What happens when Pearson's chi square and fisher's exact give discordant results ?

#1
Hello everyone;
Just a novice here learning statistics, more into medical sciences. So I have a data set of 176 patients and need to examine the significance of and intervention which has two discrete outcomes. So I run the SPSS, and get this result where Pearson chi-square is 0.049, continuity correction is 0.075 and fisher's exact test is 0.056 (2-sided) & 0.038 (1 sided). And no cells have expected counts less than 5. So do I take the Pearson chi-square and report the test results as significant or do I take the continuity correction and Fischer's exact test and report as not significant. From a biomedical point if view what would be the ideal p value to be reported here - ?Pearson chi-square ?continuity correction ?fisher's exact test Pardon if the query was too childish.
 

spunky

Doesn't actually exist
#2
+1 vote for Fisher's exact.

Whether it's one-sided or two-sided depends on your research hypothesis.
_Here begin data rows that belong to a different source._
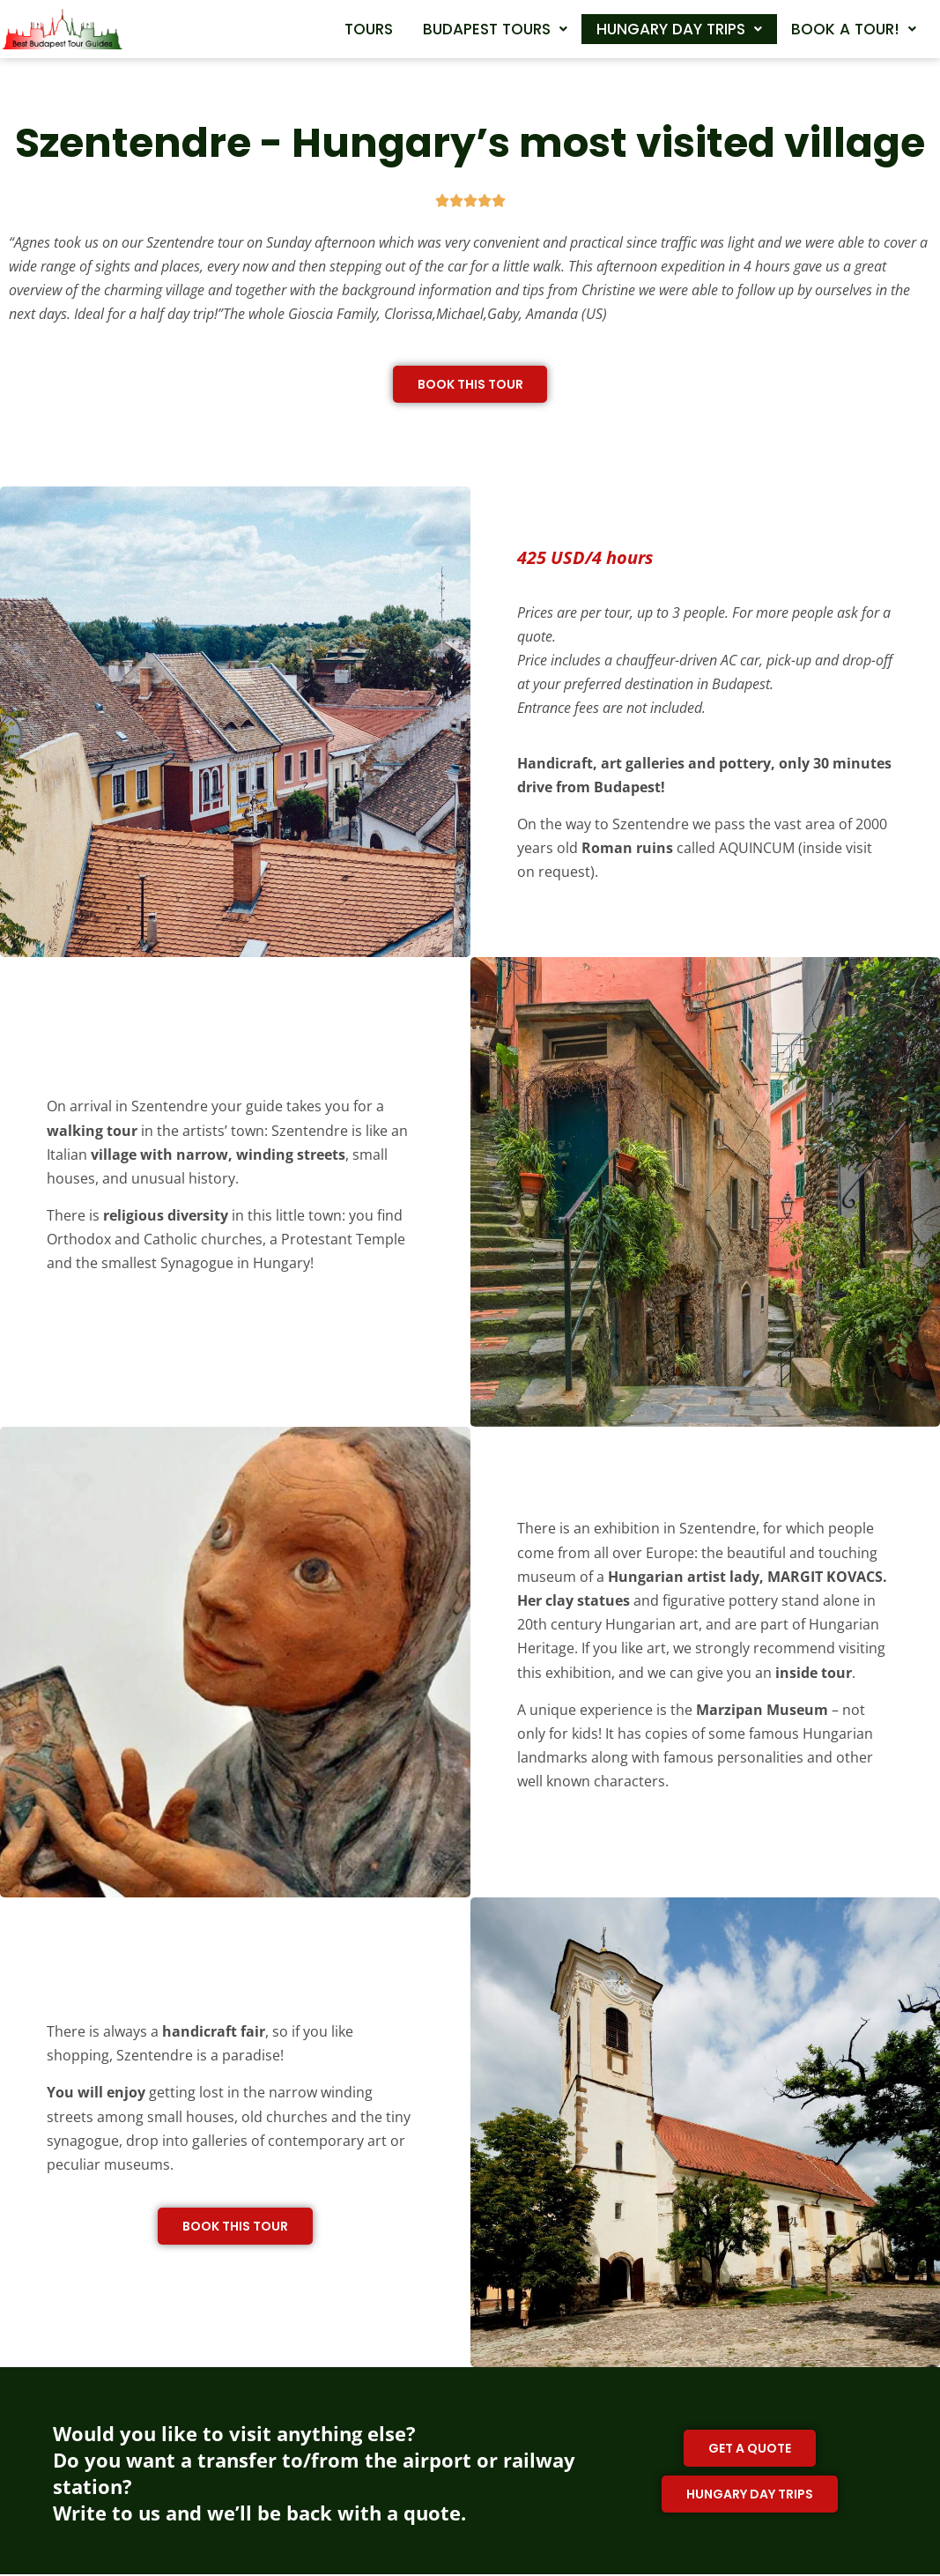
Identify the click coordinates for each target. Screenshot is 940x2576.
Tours (486, 25)
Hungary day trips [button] (825, 25)
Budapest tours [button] (625, 25)
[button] (625, 25)
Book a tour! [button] (848, 59)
But I do realize people tend to frown upon one-sided tests to, on the grounds of pragmatism, 2-sided Fisher's exact test.
 
#3
+1 vote for Fisher's exact.

Whether it's one-sided or two-sided depends on your research hypothesis. But I do realize people tend to frown upon one-sided tests to, on the grounds of pragmatism, 2-sided Fisher's exact test.
Why prefer fishers over Pearson chi-square, is there a specific reason for that?
 

hlsmith

Not a robit
#4
Regardless, they are two different calculations that can converge as sample and counts increase. However, if you go to use Fisher's and it will run on your machine even if counts are big, you should always prefer to use Fisher's over Chi-Sq. Fisher's is the exact calculation and Chi-sq is an approximation. So ignore the values of the results and your hypothesis and use Fisher's if it will run given your quantitative resources.

A side bar, people will also recommend to use unequal variance in ttests everytime as a cautionary. So regardless of if you think variances are equal or is some test fails to show the variances are different, you should use the unequal variance version of ttests over the equal variances option.